Que voilà donc des gens difficiles à contenter ! Essayons-nous de les satisfaire, en écrivant sur l’Espagne, nous jouons de malheur. On nous répond : « Vous louez notre passé, nos villes mortes, nos peintres, nos littérateurs d’autrefois. Enfin ! nous aussi nous existons ! Nous croyez-nous entrés définitivement dans l’archéologie ?… »

Les politiciens se montrent non moins chatouilleux que les gens de lettres et les artistes. Si les nôtres viennent les voir, ils s’offusquent de leurs manières et de leur langage : « Ces Français, — dit-on, — ils ont toujours l’air de débarquer en pays sauvage ! Et, quand ils ouvrent la bouche, quel vide dans leur discours ! Une fois qu’ils ont appelé l’Espagne « la nation chevaleresque, » ils ont tout dit. Nous prennent-ils pour un peuple de Don Quichottes ? »

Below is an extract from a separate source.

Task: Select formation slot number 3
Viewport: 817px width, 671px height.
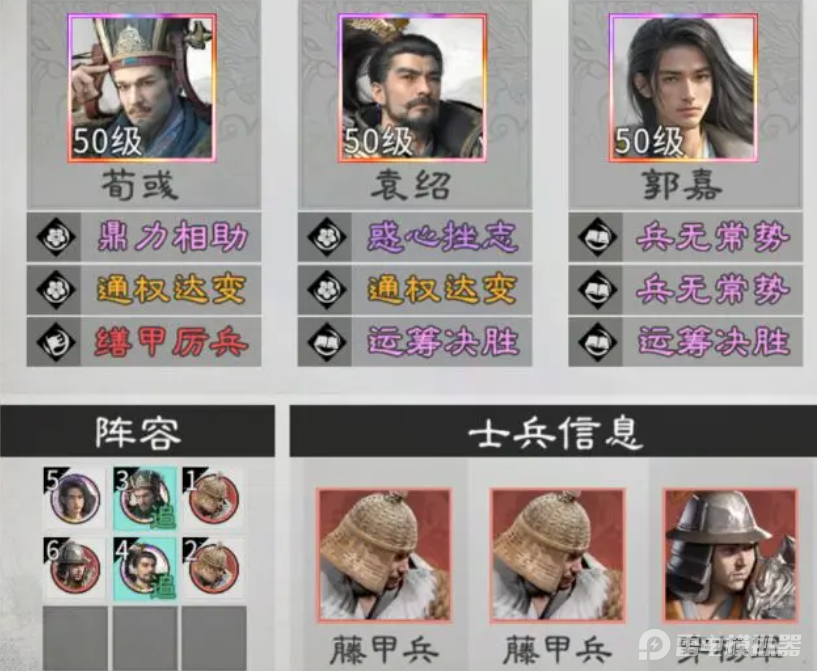Action: [144, 498]
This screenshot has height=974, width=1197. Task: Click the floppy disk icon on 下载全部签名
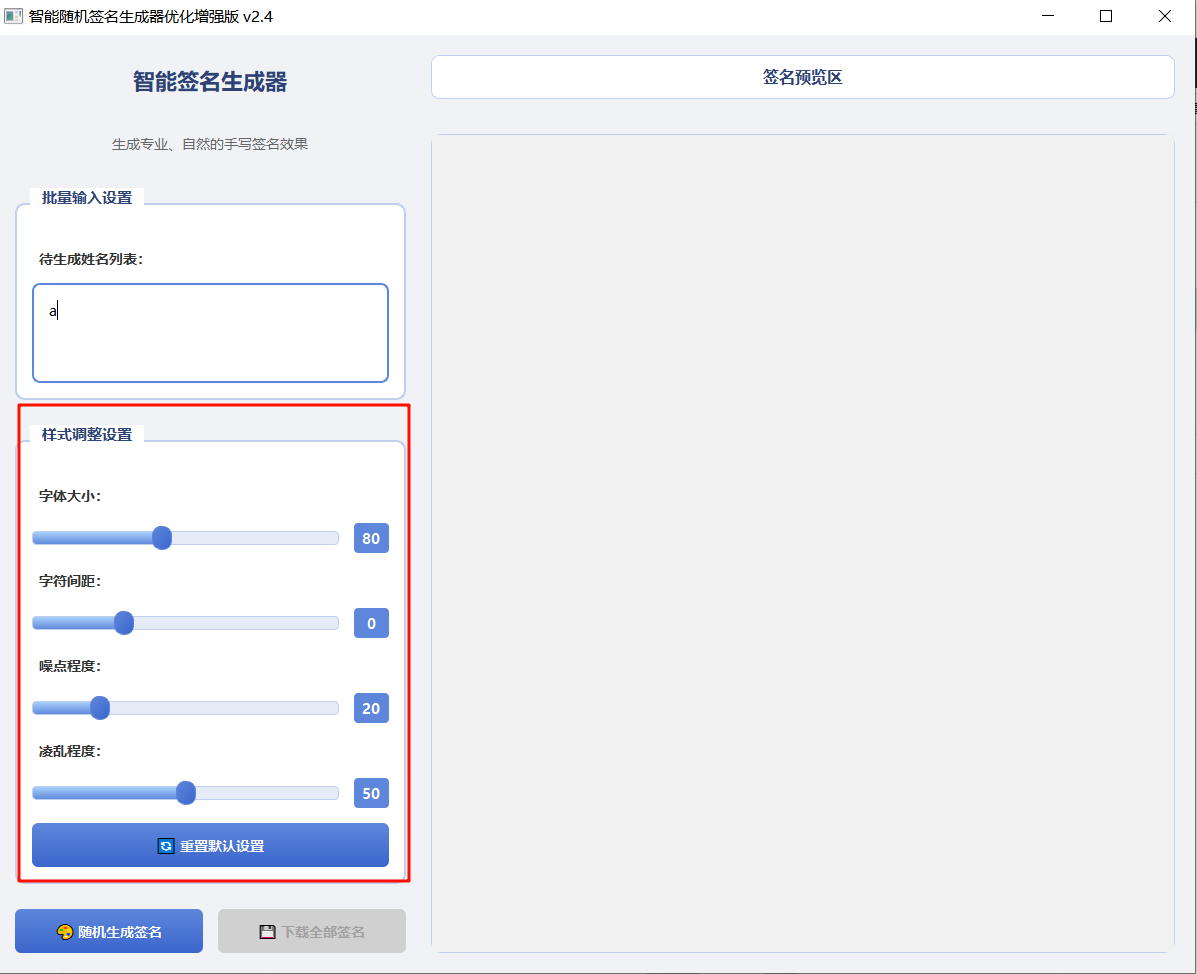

En temps ordinaire, ces récriminations peuvent faire sourire. En ce moment, nous ne saurions trop les avoir présentes à l’esprit, ni, d’une façon générale, trop surveiller notre attitude et nos propos, dans nos relations avec les neutres. Comme me le disait spirituellement le marquis de Valdeiglesias, le distingué directeur de La Epoca, quand on courtise une jolie femme, il faut non seulement bien connaître son caractère, mais savoir aussi flatter ses faiblesses.

Encore une fois, tout cela est à fleur de peau. Il y a des froissemens plus intimes, dont on s’aperçoit après un quart d’heure de conversation. Les libéraux ont beau s’interdire les excès de langage des carlistes, ils ne tardent pas à nous faire sentir que notre politique antireligieuse, sans les blesser autant que leurs adversaires de droite, provoque néanmoins leur blâme. Nous les prenons pour des anticléricaux : ils ne le sont même pas nettement. Les mots nous abusent. Parce que beaucoup de ces libéraux sont des politiciens de gauche, nous les concevons sur le modèle des nôtres. C’est ainsi que l’épithète de « révolutionnaires » accolée aux Jeunes-Turcs, a illusionné nos radicaux : ils les ont vus à travers les hommes de 93. En réalité, il n’y avait rien de commun entre eux que les instincts patibulaires. Or, pour ce qui est des libéraux espagnols, presque tous sont catholiques. Comment s’en étonner ? Ne nous lassons pas de le redire : l’Espagne en bloc est catholique.